Friday, February 14, 2014

Christ Called Me Off the Minaret

Christ Called Me Off the Minaret
Minaret Christ Called Me Off the Minaret
Through investigations, dreams, and visions, Jesus asked me to forsake my Muslim family.
Nabeel Qureshi
"Allahu Akbar. I bear witness that there is no god but Allah. I bear witness that Muhammad is the messenger of Allah."
These are the first words of the Muslim call to prayer. They were also the first words ever spoken to me. Moments after I was born, I have been told, my father softly recited them in my ear, as his father had done for him, and as all my forefathers had done for their sons since the time of Muhammad.
We are Qureshis, descendants of the Quresh tribe—Muhammad's tribe. Our family stood sentinel over Islamic tradition.
The words my ancestors passed down to me were more than ritual: they came to define my life as a Muslim in the West. Every day I sat next to my mother as she taught me to recite the Qur'an in Arabic. Five times a day, I stood behind my father as he led our family in congregational prayer.
By age 5, I had recited the entire Qur'an in Arabic and memorized the last seven chapters. By age 15, I had committed the last 15 chapters of the Qur'an to memory in both English and Arabic. Every day I recited countless prayers in Arabic, thanking Allah for another day upon waking, invoking his name before falling asleep.

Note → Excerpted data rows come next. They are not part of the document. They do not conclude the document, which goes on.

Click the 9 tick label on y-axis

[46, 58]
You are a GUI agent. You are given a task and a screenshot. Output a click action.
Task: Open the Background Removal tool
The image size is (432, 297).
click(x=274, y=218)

But it is one thing to be steeped in remembrance, and it is quite another to bear witness. My grandfather and great-grandfather were Muslim missionaries, spending their lives preaching Islam to unbelievers in Indonesia and Uganda. My genes carried their zeal. By middle school, I had learned how to challenge Christians, whose theology I could break down just by asking questions. Focusing on the identity of Jesus, I would ask, "Jesus worshiped God, so why do you worship Jesus?" or, "Jesus said, 'the Father is greater than I.' How could he be God?" If I really wanted to throw Christians for a loop, I would ask them to explain the Trinity. They usually responded, "It's a mystery." In my heart I mocked their ignorance, saying, "The only mystery here is how you could believe in something as ridiculous as Christianity."
Bolstered by every conversation I had with Christians, I felt confident in the truth of Islam. It gave me discipline, purpose, morals, family values, and clear direction for worship. Islam was the lifeblood that coursed through my veins. Islam was my identity, and I loved it. I boldly issued the call of Islam to anyone and everyone who would listen, proclaiming that there is no God but Allah and that Muhammad is his messenger.

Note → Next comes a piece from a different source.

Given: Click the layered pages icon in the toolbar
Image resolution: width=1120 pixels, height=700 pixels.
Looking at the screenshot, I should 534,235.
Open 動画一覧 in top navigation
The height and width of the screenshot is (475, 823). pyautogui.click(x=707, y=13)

And it was there, atop the minaret of Islamic life, that Jesus called to me.
Not the Man I Thought
As a freshman at Old Dominion University in Virginia, I was befriended by a sophomore, David Wood. Soon after he extended a helping hand, I found him reading a Bible. Incredulous that someone as clearly intelligent as he would actually read Christians' sacred text, I launched a barrage of apologetic attacks, from questioning the reliability of Scripture to denying Jesus' crucifixion to, of course, challenging the Trinity and the deity of Christ.
David didn't react like other Christians I had challenged. He did not waver in his witness, nor did he waver in his friendship with me. Far from it—he became even more engaged, answering the questions he could respond to, investigating the questions he couldn't respond to, and spending time with me through it all.
Even though he was a Christian, his zeal for God was something I understood and respected. We quickly became best friends, signing up for events together, going to classes together, and studying for exams together. All the while we argued about the historical foundations of Christianity. Some classes we signed up for just to argue some more.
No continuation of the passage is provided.